***** Records for the task

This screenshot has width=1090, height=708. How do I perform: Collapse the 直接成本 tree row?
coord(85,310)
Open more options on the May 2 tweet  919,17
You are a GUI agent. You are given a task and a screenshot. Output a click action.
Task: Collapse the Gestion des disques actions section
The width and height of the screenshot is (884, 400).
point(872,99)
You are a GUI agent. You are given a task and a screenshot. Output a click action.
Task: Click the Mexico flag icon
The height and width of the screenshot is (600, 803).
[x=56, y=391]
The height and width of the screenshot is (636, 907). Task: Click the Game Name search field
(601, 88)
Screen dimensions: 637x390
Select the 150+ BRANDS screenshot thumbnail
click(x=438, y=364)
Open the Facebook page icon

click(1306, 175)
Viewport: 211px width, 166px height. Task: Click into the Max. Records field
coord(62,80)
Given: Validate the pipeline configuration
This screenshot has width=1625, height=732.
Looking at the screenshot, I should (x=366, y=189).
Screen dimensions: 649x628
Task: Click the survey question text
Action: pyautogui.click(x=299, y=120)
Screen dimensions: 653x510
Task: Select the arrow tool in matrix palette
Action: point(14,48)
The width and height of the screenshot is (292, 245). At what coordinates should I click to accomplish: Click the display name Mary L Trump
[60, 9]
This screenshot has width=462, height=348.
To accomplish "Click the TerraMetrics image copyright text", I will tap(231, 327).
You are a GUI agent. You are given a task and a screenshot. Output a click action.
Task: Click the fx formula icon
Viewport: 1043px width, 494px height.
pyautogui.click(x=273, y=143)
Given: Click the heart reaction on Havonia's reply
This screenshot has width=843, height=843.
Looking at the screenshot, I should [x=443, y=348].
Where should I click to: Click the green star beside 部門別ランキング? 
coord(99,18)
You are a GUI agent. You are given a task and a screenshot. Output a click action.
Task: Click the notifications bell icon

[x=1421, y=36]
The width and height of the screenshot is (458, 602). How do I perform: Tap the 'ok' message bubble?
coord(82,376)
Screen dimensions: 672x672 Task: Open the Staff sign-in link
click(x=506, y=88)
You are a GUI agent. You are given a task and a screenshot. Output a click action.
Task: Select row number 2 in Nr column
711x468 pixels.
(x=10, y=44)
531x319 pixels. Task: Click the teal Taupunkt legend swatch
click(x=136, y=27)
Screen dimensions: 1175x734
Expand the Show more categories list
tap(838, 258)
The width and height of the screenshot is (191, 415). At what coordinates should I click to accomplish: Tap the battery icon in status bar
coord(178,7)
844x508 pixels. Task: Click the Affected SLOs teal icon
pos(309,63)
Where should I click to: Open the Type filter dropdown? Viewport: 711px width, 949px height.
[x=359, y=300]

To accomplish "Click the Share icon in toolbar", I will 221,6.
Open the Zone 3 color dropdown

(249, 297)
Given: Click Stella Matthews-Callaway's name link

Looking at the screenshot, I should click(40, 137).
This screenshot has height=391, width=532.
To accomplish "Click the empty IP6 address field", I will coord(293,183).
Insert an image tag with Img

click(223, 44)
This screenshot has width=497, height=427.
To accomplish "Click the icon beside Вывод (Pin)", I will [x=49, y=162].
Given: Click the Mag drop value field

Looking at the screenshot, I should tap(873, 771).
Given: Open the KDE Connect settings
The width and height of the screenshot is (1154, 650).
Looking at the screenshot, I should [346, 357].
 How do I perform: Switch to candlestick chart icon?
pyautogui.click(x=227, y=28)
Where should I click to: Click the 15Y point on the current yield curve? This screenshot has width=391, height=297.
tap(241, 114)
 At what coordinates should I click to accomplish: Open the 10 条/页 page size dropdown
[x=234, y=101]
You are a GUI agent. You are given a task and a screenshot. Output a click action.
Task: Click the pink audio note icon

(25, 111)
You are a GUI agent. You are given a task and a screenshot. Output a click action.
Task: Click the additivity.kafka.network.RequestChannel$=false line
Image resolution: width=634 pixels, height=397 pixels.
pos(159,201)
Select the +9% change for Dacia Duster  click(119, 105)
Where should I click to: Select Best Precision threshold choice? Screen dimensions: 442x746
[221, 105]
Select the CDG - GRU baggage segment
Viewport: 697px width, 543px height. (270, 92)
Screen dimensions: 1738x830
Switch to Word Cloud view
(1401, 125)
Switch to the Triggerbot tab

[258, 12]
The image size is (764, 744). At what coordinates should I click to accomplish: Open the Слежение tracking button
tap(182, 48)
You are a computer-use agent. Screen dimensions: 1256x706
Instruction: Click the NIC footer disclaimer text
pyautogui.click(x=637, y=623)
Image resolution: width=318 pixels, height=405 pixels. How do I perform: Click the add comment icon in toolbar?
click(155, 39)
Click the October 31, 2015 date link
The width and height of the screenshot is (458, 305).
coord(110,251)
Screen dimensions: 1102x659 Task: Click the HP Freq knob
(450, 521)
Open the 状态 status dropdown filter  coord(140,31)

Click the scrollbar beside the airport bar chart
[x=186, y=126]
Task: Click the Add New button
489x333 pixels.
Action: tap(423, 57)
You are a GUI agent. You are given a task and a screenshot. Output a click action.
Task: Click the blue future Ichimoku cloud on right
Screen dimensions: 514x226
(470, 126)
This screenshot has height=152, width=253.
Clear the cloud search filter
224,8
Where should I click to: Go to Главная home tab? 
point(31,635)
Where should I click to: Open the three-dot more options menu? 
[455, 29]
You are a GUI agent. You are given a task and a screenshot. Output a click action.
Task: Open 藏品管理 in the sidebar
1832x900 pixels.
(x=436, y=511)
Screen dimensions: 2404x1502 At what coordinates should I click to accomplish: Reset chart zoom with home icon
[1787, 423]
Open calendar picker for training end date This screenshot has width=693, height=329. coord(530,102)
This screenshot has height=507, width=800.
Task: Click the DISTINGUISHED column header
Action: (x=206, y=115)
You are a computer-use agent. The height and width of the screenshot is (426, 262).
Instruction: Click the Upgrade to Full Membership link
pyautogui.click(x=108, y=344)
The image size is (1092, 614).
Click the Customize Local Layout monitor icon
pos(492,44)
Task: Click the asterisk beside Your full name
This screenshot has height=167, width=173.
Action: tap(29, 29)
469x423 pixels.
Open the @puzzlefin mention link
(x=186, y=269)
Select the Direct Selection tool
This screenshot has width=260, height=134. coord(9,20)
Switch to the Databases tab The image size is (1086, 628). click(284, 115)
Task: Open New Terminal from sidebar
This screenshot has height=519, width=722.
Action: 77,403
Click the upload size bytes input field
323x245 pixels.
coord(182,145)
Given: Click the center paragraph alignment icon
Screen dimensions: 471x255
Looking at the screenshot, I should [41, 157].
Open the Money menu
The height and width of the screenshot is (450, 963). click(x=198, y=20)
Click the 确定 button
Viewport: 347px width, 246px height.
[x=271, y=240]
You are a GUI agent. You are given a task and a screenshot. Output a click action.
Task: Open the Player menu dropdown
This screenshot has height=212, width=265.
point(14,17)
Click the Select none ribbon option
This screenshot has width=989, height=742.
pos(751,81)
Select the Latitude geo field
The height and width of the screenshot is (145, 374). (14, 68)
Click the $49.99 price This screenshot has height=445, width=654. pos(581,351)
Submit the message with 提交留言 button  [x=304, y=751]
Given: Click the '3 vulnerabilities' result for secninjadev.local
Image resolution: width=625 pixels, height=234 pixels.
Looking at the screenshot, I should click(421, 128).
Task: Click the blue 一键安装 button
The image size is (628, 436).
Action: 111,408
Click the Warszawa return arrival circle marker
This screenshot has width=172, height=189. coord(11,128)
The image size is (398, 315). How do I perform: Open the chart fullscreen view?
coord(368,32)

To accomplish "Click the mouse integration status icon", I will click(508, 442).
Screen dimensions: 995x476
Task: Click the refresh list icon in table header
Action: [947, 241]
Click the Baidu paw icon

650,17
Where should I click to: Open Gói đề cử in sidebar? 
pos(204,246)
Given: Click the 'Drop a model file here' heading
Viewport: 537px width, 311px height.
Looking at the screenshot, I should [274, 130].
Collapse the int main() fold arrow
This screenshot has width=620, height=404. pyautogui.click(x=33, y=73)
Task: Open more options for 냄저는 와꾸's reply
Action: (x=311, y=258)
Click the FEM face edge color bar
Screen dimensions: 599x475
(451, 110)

**********

[Aim of the task] With the line containing "Click the FEM face edge color bar" as the first and the last line above as the final one, copy those lines exactly and no others.

[Exercise output]
Click the FEM face edge color bar
Screen dimensions: 599x475
(451, 110)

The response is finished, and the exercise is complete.